"The Treasury Department has not responded to requests for an explanation."
Creeping censorship?
Sunday, March 7, 2004
©2004 San Francisco Chronicle
UNLIKE THE totalitarian regimes condemned by the United States, ours is a nation where we never have to fear government censorship.
Right? Or has something changed?
To the shock of publishers, editors and translators, the Treasury Department recently issued regulations that prohibit editing manuscripts that come from Iran -- and perhaps other countries, including Cuba, Libya, North Korea, with whom trade is banned without a government license.
The new regulations require editors to publish only "camera-ready copies of manuscripts" and warn that they may face serious legal consequences if they insert illustrations, correct grammar, replace inappropriate words or rearrange paragraphs or sentences. If publishers violate these regulations, they could be charged with "trading with the enemy," and receive a fine of $500,000 and a 10-year prison sentence.

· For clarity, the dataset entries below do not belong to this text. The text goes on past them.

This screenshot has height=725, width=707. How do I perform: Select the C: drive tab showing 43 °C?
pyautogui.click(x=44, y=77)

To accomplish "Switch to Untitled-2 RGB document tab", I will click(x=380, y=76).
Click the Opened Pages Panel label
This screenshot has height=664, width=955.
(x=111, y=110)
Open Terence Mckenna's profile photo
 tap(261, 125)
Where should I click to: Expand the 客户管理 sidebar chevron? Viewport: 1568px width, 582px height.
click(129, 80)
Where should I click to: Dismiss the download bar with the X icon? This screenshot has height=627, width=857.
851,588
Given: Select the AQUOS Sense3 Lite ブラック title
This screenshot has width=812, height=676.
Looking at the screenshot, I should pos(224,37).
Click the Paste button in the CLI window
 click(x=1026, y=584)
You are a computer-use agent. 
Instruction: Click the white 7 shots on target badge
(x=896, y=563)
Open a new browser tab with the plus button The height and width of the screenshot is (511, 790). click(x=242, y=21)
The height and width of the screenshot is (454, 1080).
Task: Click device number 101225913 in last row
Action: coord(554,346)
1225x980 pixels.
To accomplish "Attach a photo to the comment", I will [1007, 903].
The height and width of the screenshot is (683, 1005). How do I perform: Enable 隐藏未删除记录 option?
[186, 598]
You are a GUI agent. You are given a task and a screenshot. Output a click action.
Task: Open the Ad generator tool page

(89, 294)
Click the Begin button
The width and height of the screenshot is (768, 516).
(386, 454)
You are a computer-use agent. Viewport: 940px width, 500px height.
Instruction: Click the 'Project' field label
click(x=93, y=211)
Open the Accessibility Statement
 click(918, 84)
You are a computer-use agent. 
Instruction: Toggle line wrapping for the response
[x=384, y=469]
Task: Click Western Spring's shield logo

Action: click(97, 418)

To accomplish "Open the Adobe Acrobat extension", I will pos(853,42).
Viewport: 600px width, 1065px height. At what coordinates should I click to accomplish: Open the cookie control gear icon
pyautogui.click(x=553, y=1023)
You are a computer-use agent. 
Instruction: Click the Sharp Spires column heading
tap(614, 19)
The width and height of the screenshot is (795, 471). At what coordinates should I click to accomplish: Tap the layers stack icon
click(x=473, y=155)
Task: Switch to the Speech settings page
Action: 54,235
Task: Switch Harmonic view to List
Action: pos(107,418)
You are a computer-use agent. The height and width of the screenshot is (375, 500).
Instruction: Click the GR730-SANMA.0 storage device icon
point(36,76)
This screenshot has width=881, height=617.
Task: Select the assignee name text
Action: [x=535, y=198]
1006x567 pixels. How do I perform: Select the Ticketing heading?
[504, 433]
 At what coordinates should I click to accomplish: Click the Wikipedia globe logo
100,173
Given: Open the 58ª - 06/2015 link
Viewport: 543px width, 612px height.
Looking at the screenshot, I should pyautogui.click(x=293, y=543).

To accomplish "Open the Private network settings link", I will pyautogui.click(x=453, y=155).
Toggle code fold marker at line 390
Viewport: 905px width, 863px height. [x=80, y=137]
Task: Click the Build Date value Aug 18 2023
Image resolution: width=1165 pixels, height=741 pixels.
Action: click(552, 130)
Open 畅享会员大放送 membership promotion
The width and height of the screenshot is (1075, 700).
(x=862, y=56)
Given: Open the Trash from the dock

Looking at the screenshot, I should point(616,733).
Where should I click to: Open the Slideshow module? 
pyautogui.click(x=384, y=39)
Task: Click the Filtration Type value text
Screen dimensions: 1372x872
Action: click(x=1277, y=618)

The publishing industry has rightly condemned these regulations as an imposition of censorship. Eric Swanson, a senior vice president at John Wiley & Sons, said that it is "against the principles of scholarship and freedom of expression, as well as the interests of science, to require publishers to get U.S. government permission to publish the works of scholars and researchers who happen to live in countries with oppressive regimes."